:: SELECTED EXCERPT ::
Fundamental Analysis Machine learning for fundamental analysis developed with the explosion of finance alternative data, such as news, location, e-commerce. [Schumaker and Chen, 2009] proposes a predictive machine learning approach for financial news articles analysis using several different textual representations. [Weng et al., 2017] outlines a novel methodology to predict the future movements in the value of securities after tapping data from disparate sources. [Xu and Cohen, 2018] uses a stochastic recurrent model (SRM) with an extra discriminator and an attention mechanism to address the adaptability of stock markets. [Chen et al., 2019] proposes to learn event extraction and stock prediction jointly.

Technical Analysis On the other hand, technical analysis methods extract price-volume information from historical trading data and use machine learning algorithms for prediction. For instances, [Lin et al., 2013] proposes an SVMbased approach for stock market trend prediction. Meanwhile, LSTM neural network [Hochreiter and Schmidhuber, 1997] has been employed to model stock price movement. [Nelson et al., 2017] proposes an LSTM model to predict stock movement based on the technical analysis indicators. [Zhang et al., 2017] proposes an LSTM model on historical data to discover multi-frequency trading. [Wang et al., 2019] proposes a ConvLSTM-based Seq2Seq framework for stock movement prediction. [Qin et al., 2017] proposes an Attentive-LSTM model with an attention mechanism to predict stock price movement and [Feng et al., 2019] further introduces an data augmentation approach with the idea of adversarial training. However, [Li et al., 2019] points out that LSTM can only distinguish 50 positions nearby with an effective context size of about 200. That means that LSTM-based models suffer from the difficulty in capturing extremely longterm dependencies in time series. To tackle this issue, we propose a Transformer-based method to better mine the intrinsic long-term and complex structures in financial time series.

Entries from a data collection:
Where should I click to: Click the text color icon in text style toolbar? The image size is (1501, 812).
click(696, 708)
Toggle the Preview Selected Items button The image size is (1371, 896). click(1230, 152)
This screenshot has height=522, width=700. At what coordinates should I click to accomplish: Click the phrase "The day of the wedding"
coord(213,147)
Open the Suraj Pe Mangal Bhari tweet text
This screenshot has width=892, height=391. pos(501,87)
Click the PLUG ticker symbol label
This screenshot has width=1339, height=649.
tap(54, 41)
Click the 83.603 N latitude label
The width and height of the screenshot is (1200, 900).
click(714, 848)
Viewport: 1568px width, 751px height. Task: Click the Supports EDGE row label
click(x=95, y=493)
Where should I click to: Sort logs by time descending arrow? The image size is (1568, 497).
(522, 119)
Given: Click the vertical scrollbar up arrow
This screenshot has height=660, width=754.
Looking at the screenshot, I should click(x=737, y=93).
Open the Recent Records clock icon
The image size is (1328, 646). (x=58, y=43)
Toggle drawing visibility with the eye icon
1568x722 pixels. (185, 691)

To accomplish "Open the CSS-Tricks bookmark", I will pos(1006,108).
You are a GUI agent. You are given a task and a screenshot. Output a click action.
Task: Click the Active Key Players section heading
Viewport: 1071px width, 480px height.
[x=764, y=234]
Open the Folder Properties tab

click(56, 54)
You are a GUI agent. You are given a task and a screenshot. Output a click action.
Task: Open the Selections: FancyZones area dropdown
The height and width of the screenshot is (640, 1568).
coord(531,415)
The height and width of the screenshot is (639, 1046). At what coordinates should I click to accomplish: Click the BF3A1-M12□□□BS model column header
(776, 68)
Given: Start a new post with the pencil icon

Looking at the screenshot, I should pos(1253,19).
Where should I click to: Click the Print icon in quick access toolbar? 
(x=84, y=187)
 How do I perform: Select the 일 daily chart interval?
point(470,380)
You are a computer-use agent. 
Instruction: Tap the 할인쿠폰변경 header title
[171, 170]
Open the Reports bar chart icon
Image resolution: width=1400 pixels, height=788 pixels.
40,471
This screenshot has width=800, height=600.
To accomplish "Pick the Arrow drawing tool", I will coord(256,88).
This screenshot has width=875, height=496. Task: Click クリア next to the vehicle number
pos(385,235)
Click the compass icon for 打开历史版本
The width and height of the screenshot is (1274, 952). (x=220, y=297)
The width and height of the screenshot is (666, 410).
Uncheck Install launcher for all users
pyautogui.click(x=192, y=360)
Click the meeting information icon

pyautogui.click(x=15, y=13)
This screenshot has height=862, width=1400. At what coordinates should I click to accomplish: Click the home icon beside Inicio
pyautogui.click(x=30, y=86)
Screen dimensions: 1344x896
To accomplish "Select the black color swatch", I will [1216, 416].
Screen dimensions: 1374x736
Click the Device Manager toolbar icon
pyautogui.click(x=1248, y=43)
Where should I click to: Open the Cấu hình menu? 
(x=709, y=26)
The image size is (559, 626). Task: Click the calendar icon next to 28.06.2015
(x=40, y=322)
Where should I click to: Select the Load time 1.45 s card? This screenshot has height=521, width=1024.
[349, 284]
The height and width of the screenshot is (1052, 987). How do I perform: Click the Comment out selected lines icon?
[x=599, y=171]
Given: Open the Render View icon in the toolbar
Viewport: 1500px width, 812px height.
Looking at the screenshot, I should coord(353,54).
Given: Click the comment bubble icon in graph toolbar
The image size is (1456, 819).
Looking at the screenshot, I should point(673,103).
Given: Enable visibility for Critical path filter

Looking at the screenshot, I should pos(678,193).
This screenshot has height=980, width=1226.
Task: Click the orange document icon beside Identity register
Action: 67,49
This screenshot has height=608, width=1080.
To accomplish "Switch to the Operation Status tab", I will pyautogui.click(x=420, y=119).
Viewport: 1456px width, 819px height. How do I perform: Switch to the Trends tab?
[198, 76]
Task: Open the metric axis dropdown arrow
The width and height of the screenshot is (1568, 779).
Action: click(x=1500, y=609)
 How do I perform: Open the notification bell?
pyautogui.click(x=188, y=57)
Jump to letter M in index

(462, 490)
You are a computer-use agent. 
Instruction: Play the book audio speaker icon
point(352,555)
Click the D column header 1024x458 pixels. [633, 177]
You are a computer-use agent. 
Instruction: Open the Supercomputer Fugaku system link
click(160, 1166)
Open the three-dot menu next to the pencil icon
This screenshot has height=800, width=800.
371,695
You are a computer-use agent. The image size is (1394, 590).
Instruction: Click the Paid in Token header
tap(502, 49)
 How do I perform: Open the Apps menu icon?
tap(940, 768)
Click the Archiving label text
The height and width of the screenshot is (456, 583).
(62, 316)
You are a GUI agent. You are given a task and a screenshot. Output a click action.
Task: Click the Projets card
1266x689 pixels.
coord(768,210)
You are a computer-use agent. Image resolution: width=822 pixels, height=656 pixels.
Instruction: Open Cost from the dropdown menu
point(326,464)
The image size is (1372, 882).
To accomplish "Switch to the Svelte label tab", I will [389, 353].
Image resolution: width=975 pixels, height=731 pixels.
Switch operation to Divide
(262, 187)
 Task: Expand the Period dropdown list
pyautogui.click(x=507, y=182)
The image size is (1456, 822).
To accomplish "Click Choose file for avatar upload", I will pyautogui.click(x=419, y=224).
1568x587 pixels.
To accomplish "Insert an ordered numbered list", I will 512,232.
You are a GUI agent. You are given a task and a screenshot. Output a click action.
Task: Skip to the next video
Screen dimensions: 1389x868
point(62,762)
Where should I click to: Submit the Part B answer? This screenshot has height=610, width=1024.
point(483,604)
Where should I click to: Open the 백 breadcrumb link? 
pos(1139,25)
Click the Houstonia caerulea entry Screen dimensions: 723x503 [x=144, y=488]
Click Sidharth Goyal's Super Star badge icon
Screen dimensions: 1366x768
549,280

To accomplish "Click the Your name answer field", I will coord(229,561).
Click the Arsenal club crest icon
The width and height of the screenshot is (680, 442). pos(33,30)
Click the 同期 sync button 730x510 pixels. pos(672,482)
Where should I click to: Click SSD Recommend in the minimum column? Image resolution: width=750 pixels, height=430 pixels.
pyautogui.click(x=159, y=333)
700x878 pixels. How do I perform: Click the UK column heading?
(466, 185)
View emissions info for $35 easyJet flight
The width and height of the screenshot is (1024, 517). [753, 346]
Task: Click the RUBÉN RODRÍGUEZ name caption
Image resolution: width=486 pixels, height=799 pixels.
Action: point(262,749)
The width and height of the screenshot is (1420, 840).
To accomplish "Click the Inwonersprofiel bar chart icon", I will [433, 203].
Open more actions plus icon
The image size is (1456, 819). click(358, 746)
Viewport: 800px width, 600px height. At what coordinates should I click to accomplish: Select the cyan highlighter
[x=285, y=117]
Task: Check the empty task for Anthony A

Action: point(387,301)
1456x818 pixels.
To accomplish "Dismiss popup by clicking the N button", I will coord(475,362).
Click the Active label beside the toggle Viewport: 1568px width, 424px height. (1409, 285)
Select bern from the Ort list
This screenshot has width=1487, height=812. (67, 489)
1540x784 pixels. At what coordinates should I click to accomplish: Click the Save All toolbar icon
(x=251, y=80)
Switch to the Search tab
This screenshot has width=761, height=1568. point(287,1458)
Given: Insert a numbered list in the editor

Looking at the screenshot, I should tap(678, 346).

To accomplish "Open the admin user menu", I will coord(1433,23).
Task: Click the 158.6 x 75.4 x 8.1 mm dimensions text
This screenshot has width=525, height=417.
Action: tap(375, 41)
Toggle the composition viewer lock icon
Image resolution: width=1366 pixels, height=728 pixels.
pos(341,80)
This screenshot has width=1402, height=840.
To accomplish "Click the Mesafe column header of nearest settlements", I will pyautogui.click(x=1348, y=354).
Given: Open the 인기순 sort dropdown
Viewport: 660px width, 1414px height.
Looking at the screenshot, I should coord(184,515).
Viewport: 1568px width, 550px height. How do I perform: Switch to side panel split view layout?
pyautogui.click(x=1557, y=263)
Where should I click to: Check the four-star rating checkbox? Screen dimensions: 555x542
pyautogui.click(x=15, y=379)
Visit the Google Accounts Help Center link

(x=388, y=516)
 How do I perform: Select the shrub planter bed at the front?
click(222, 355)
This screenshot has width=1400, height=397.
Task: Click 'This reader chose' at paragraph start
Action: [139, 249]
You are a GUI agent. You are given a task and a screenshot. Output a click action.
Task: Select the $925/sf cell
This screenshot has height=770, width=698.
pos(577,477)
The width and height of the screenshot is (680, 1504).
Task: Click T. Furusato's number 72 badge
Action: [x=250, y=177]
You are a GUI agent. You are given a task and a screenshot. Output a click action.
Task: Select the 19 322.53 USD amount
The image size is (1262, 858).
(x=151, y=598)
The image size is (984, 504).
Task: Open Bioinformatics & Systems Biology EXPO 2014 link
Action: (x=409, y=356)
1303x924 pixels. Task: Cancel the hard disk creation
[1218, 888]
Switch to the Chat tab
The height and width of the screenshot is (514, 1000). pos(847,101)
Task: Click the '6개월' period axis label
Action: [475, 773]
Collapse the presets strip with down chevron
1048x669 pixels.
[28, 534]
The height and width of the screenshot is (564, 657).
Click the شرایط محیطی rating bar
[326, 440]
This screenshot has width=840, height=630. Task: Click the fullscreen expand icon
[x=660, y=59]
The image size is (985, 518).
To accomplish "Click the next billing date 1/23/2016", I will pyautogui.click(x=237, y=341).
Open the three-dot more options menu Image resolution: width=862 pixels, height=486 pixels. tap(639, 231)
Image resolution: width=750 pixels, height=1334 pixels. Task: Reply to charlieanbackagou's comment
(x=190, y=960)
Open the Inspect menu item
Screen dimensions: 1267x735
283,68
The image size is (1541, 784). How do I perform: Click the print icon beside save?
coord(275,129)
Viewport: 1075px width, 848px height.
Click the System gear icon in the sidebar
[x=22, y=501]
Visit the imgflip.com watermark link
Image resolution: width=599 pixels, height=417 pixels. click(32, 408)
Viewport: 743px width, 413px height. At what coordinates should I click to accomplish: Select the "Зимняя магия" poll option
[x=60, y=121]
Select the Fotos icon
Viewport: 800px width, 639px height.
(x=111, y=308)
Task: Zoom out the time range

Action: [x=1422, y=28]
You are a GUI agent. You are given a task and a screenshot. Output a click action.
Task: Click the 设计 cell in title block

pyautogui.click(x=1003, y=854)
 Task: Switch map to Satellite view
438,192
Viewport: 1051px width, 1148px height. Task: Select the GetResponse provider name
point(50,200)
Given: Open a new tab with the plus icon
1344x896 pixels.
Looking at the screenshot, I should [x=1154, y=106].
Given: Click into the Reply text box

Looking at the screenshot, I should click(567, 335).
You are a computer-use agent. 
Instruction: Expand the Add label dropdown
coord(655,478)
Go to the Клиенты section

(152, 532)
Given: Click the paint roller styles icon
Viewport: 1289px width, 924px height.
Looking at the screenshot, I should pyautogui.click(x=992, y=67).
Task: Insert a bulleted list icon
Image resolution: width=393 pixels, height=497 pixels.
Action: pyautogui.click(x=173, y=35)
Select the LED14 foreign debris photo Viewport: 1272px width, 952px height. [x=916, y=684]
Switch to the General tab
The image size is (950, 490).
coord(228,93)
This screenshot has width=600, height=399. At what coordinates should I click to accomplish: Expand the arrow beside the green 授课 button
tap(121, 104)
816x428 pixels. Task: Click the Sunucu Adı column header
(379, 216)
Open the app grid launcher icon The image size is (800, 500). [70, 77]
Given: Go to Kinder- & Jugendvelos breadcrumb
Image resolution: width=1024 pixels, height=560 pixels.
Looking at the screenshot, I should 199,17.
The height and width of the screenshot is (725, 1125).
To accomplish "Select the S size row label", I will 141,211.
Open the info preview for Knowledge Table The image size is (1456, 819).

:: JOB 1 ::
Using the stock-prediction passage, decide whether each statement below agrees with it. For each, answer yes or no and quote the words from the passage that settle it.
(a) [Chen et al., 2019] learns event extraction and stock prediction together.
(b) Technical analysis methods rely mainly on financial news articles.
(c) [Li et al., 2019] reports that LSTM has an effective context size of about 500.
:: JOB 2 ::
Continue the stock-prediction passage, picking up right after its final sentence.

:: WRITTEN ANSWER 1 ::
(a) Yes: "[Chen et al., 2019] proposes to learn event extraction and stock prediction jointly."
(b) No: "technical analysis methods extract price-volume information from historical trading data and use machine learning algorithms for prediction."
(c) No: "LSTM can only distinguish 50 positions nearby with an effective context size of about 200."

:: WRITTEN ANSWER 2 ::
\section{Problem Formulation}

Since the exact price of a stock is extremely hard to be predicted accurately, we follow the setup of [Walczak, 2001] and predict the stock price movement instead. Usually the stock movement prediction is treated as a binary classification problem - e.g., discretizing the stock movement into two classes (Rise or Fall). Formally, given the stock features $\mathbf{X}=\left[\mathbf{x}_{T-\Delta t+1}, \mathbf{x}_{T-\Delta t+2}, \ldots, \mathbf{x}_{T}\right] \in \mathbb{R}^{\Delta t \times F}$ (also represented as $\mathbf{X}=\left[\mathbf{x}_{1}, \mathbf{x}_{2}, \ldots, \mathbf{x}_{N}\right] \in \mathbb{R}^{N \times F}$ in the rest of the paper for simplicity) in the latest $\Delta t$ time-steps, the prediction model $f_{\theta}(\mathbf{X})$ with parameters $\theta$ can output the predicted movement label $y=\mathbb{I}\left(p_{T+k}>p_{T}\right)$, where $T$ denotes the target trading time, $F$ denotes the dimension of stock features and $p_{t}$ denotes the close price at time-step $t$. Briefly, the proposed model utilizes the historical data of a stock $s$ in the lag $[T-\Delta t+1, T]$ (where $\Delta t$ is a fixed lag size) to predict the movement class $y$ ( 0 for Fall, 1 for Rise) of the future $k$ time-steps.

Proposed Method

\section{Proposed Method}

In this section, we first describe the basic Transformer model we designed. Then we introduce the proposed enhancements of Transformer for financial time series.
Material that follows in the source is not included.